■ EXERCISE INSTRUCTIONS
1. Summarize the excerpt about growing up first-gen Asian American in two sentences.
2. For each statement, say whether it agrees with the excerpt about growing up first-gen Asian American. Answer yes or no and quote the deciding words from the excerpt.
(a) The god mom was born and raised in East Texas.
(b) The mother met the god mom through the mother's own first job.
(c) The narrator is named after the god mom.
3. In the excerpt about growing up first-gen Asian American, which movie does the narrator say does a better job of explaining the experience of straddling two worlds?

■ PAGE EXCERPT
# # # #
With all that being said, I am absolutely positive that so many of you out there can relate with me 100 when I say that growing up as a first-gen Asian American (shout-out to all my Lao peeps!!) has definitely marked my life in unique ways that I never even fully realized or comprehended at the time. The whole straddling the two worlds thing. You know, not really Asian and not really American. Y’all have watched “Crazy Rich Asians” right?! I think they do a better job at explaining all that.

So yeah, the whole assimilation thing and wanting to not cause too much trouble or create a stir because you should just be thankful for being here.. that def was/is the foundation of my personality. That overtly persistent need to feel like you belong has a way of silencing you.

Second sidebar: I’m reminded of that Aziz Ansari skit where he, as a first-gen, posits the question of what our future kids’ stories will be like to their kids as compared to the stories told to us by our parents. “Like oh my gosh this one time when I was on a flight across the country, my iPad battery died and I couldn’t binge-watch all the episodes that took so much time and effort to download so I just had to sit there and watch movies on the headrest screens.” Sooo funny because it’s true…


I am my mom’s daughter though, so I did learn how to retain a sense of dignity and self-worth while being slighted or made to feel lesser than (and what kid doesn’t go through that, am I right?!). And luckily I had an equally fierce god mom (who I’m named after) born and raised in East Texas. My mom met her through my dad’s first job here, and even though they couldn’t speak the same language, both women’s separate accounts

have always been that they shared this instant loving familial bond so strongly that despite the language barrier they were still able to communicate. So naturally, when my mom became pregnant with me, my god mom helped out with all the medical appointments and even served as a translator believe it or not!
# # # #
■ RECORD EXTRACTS

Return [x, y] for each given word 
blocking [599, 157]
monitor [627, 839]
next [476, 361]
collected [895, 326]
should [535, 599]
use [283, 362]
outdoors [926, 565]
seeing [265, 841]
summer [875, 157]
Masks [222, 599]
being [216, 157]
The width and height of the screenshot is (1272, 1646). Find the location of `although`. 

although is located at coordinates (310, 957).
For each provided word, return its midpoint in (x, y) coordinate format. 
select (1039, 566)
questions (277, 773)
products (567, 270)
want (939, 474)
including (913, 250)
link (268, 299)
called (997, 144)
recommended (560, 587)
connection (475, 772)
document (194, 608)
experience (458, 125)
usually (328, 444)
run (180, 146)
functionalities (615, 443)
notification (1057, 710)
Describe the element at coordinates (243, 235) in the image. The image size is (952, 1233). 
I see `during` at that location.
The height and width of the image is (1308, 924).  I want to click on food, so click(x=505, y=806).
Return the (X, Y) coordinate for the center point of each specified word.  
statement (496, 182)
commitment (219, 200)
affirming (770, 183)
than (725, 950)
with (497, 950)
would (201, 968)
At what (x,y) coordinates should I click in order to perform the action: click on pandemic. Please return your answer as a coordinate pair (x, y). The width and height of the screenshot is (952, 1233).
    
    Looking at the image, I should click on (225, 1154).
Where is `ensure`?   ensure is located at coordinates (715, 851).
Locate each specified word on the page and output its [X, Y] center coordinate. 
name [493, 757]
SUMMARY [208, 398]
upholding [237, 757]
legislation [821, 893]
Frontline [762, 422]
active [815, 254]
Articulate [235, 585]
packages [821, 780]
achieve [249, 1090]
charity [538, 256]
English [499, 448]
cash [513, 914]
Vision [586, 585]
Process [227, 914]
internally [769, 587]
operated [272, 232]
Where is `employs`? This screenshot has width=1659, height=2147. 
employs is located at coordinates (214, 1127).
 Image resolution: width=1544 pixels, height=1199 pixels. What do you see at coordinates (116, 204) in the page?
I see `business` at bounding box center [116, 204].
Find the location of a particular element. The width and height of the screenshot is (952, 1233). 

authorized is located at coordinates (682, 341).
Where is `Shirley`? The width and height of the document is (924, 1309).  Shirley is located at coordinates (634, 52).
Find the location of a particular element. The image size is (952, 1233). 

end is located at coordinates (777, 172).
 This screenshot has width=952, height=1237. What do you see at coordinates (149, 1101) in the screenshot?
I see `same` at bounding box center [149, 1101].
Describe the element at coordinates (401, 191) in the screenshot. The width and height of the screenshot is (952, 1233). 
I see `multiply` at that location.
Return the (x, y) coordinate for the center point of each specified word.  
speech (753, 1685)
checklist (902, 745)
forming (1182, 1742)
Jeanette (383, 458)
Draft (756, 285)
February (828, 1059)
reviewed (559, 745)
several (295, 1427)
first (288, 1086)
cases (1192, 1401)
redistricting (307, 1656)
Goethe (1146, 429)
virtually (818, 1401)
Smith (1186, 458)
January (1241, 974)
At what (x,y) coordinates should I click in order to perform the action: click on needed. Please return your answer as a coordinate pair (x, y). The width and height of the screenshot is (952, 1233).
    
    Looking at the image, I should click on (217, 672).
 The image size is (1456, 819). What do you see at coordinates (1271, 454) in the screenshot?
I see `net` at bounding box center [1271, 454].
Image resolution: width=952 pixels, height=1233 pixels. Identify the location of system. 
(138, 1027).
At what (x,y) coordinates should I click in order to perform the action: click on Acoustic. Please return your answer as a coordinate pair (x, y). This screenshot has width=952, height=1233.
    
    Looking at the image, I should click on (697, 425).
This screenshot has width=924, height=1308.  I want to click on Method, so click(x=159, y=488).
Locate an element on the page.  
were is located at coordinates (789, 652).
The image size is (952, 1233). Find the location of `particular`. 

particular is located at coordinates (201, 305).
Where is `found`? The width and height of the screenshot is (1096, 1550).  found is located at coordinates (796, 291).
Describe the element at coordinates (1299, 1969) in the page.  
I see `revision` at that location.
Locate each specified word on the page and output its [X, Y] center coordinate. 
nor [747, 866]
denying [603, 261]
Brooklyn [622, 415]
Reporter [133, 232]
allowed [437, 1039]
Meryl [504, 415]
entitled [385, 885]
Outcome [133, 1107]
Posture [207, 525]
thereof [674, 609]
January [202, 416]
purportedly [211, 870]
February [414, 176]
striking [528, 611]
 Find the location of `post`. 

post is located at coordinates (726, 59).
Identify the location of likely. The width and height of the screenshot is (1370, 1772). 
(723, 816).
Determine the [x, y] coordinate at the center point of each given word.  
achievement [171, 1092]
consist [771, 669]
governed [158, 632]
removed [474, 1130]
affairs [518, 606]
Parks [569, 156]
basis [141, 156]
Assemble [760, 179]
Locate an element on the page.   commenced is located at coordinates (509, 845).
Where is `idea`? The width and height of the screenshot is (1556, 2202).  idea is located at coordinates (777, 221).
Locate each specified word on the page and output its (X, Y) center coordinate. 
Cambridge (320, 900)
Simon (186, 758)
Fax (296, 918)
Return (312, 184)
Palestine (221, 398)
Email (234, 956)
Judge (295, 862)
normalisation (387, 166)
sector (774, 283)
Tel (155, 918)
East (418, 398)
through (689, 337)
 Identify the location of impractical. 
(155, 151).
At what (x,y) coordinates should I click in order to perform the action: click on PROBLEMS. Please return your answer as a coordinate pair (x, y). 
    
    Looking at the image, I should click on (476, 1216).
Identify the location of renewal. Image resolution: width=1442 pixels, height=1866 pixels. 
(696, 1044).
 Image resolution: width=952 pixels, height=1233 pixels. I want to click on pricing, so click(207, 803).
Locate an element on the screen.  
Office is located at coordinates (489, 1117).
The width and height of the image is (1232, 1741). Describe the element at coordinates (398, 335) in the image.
# # # #
■ REPLIES
1. The narrator describes growing up as a first-gen Asian American, straddling two worlds, and says the wish to fit in and not cause trouble was the foundation of the narrator's personality and has a way of silencing a person. The narrator also credits the mother with teaching dignity and self-worth, and describes a god mom from East Texas who shared a strong familial bond with the mother despite a language barrier and helped with medical appointments during the pregnancy, even serving as a translator.

2.
(a) Yes: "born and raised in East Texas"
(b) No: "My mom met her through my dad’s first job here"
(c) Yes: "(who I’m named after)"

3. "Crazy Rich Asians"